Jeff Bezos’ space company Blue Origin will take the first woman to the moon’s surface, the billionaire said on Friday as NASA nears a decision to pick its first privately built lunar landers capable of sending astronauts to the moon by 2024.
“This (BE-7) is the engine that will take the first woman to the surface of the Moon,” Bezos said in a post on Instagram with a video of the engine test this week at NASA Marshall Space Flight Center in Huntsville, Alabama.
Blue Origin leads a “national team” as the prime contractor that it assembled in 2019 to help build its Blue Moon lander. That team includes Lockheed Martin Corp, Northrop Grumman Corp and Draper.

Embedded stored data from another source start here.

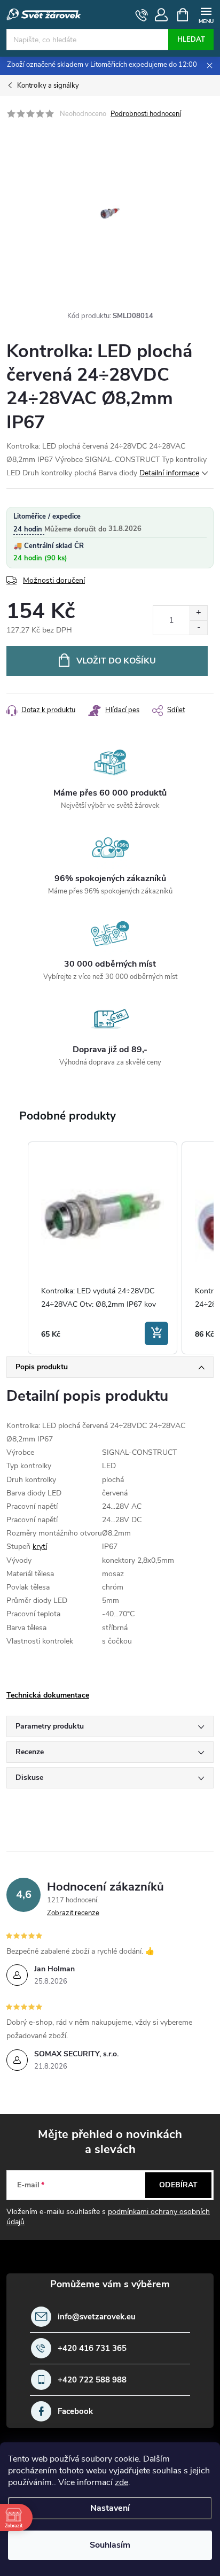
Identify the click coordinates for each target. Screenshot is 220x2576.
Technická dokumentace (47, 1695)
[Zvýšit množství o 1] (198, 613)
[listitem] (102, 1248)
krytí (40, 1546)
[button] (17, 1248)
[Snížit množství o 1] (198, 627)
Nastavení (110, 2508)
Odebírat (178, 2185)
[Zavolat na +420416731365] (141, 15)
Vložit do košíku (116, 661)
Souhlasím (110, 2545)
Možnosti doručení (54, 580)
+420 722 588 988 (92, 2380)
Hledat (191, 39)
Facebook (75, 2412)
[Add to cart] (156, 1333)
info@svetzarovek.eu (97, 2317)
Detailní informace (169, 473)
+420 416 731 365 (92, 2348)
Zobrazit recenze (73, 1913)
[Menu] (206, 14)
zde (121, 2482)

Twelve men have walked on the Moon, but no women. Nasa aims to change that, administrator Jim Bridenstine saying last year the first woman to complete a lunar landing will be drawn from the current astronaut corps.
NASA is poised to pick two of the three companies “in early March” 2021 to continue building their lander prototypes for crewed missions to the moon beginning in 2024, an agency spokesperson has said.
But slim funds for the landing systems made available to NASA by Congress, as well as uncertainty over the incoming Biden administration’s views on space exploration, have threatened to delay NASA’s decision to advance the lunar lander contracts.